By James Fegan
In the wake of Kyle Schwarber’s improbable, yet undeniably triumphant return to action in the World Series, which last found him rapping a pair of RBI singles in the Cubs 5-1 victory in Game 2 Wednesday, there is a pernicious narrative arising.
It’s particularly directed at familiar analyst targets – Pete Rose and Harold Reynolds, who were among the most vocal – but really there’s a backlash coming against anyone who doubted that Schwarber could step in after over six months away from big league action, and be his old fearsome self.
Don’t give into it.
Not that there isn’t some truth to it. The Cubs have beaten the whole league by placing more faith in Kyle Schwarber than the rest of the baseball world. They leapt at the chance to pick him fourth overall in the 2014 Draft, far sooner than any prognosticators had him going. When no one could agree on what defensive position he would play, the Cubs were singularly convinced that his bat was so special that it would simply not matter, even in the National League. As such, when the Cubs were convinced that Schwarber was ready for action in the World Series, it behooved us all to give them a bit of benefit of the doubt.
But still, it was only right to doubt that Schwarber could do this. It was logical to doubt this. This is miraculous stuff. This doesn’t happen, even among the best baseball players in the world, and we should appreciate it for all that it is.
There’s a reason major leaguers go on weeklong rehab stints in the minor leagues even when they miss so much as a month. There’s a reason 2014 holdouts Stephen Drew and Kendrys Morales posted disastrous, career-worst seasons when they skipped Spring Training and tried to jump back in against major league action. It’s because regaining the timing, the comfort, the ability to recognize, track and produce against major league pitching is an obscenely difficult. Even with the advanced preparation techniques that major league teams have at their disposal, this is supposed to take weeks, or even a month.

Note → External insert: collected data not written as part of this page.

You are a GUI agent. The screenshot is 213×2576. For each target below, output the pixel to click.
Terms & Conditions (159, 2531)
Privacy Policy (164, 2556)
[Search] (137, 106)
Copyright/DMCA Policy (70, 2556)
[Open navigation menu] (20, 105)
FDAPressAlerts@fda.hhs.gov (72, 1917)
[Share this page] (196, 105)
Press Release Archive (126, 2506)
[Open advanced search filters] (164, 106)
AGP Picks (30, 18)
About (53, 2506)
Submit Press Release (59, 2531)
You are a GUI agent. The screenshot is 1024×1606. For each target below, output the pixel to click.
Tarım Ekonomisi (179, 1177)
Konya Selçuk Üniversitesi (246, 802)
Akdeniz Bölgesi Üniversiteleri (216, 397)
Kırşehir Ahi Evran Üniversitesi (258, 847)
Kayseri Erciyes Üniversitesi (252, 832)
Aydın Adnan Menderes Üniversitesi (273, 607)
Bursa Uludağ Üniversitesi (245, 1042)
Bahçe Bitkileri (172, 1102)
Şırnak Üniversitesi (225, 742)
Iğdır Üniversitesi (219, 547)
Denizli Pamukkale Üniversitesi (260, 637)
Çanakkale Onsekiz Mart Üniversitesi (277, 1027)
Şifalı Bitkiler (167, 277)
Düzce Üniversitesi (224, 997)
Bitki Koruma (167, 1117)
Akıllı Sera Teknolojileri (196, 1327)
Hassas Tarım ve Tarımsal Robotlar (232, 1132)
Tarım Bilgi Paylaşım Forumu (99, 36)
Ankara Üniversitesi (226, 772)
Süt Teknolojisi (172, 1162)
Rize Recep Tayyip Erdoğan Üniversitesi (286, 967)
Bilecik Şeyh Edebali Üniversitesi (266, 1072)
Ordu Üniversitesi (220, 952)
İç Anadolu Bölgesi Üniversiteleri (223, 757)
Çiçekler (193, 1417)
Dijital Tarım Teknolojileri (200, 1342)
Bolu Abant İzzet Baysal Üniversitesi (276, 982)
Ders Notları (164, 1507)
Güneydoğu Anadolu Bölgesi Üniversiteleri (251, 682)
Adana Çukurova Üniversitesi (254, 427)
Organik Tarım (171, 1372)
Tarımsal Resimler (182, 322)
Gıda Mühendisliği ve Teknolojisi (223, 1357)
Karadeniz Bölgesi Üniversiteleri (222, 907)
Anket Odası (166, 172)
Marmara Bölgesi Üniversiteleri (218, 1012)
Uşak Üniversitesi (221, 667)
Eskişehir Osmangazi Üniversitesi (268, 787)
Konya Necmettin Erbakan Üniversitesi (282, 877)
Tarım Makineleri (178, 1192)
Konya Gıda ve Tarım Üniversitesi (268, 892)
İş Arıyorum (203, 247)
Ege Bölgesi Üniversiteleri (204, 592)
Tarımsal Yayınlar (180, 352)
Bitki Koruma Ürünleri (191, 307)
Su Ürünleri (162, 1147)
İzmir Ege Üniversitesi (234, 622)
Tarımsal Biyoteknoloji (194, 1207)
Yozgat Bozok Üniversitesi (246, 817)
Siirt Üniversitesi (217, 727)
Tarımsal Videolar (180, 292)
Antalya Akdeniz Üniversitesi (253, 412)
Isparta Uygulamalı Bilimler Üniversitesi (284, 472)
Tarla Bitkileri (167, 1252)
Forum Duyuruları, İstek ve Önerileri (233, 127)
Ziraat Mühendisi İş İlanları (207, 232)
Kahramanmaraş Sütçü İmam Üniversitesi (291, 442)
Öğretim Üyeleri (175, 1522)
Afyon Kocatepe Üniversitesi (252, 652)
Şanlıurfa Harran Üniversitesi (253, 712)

— Chicago Cubs (@Cubs) October 27, 2016
And yet what Schwarber is doing is still more difficult than any prior example I could provide. It’s an unprecedented absence – as you’ve no doubt heard, he’s the first player to record a hit in the playoffs after not getting one in the regular season – and he’s facing the cream of the crop in high-leverage at-bats: Corey Kluber, Andrew Miller, Bryan Shaw, pitchers that dominated juggernaut offense in Boston and Toronto – and has been instantly dominant, reaching base five times in nine trips to the plate. He’s done that, and he might not even be all the way locked in yet.
Kluber snuck a high inside fastball by him in his first at-bat Tuesday night that he might have been able to turn on if he was in midseason form, and he fouled off a curveball from Trevor Bauer Wednesday that he might have dropped into the Cuyahoga River if he squared it up right.
These are minor quibbles, missed opportunities any hitter might pile up over a game, let alone someone who has been facing live game pitching for less than a week, but that’s the trick of Schwarber’s return. He’s made the unprecedented seem mundane, and turned the question of whether he could produce at all, to a question of whether there’s a way to shove his immediately elite bat into more to just pinch hit appearances as the series shifts to Wrigley Field.
It turns out there isn’t. Schwarber has not been medically cleared to play in the field for Games 3-5, but you can forgive people for asking. After all, this is a man who’s cornered the market on the unlikely and improbable in this World Series.
Now we’ll just have to settle for seeing him produce those incredible moments in a pinch hitter role for the next three games.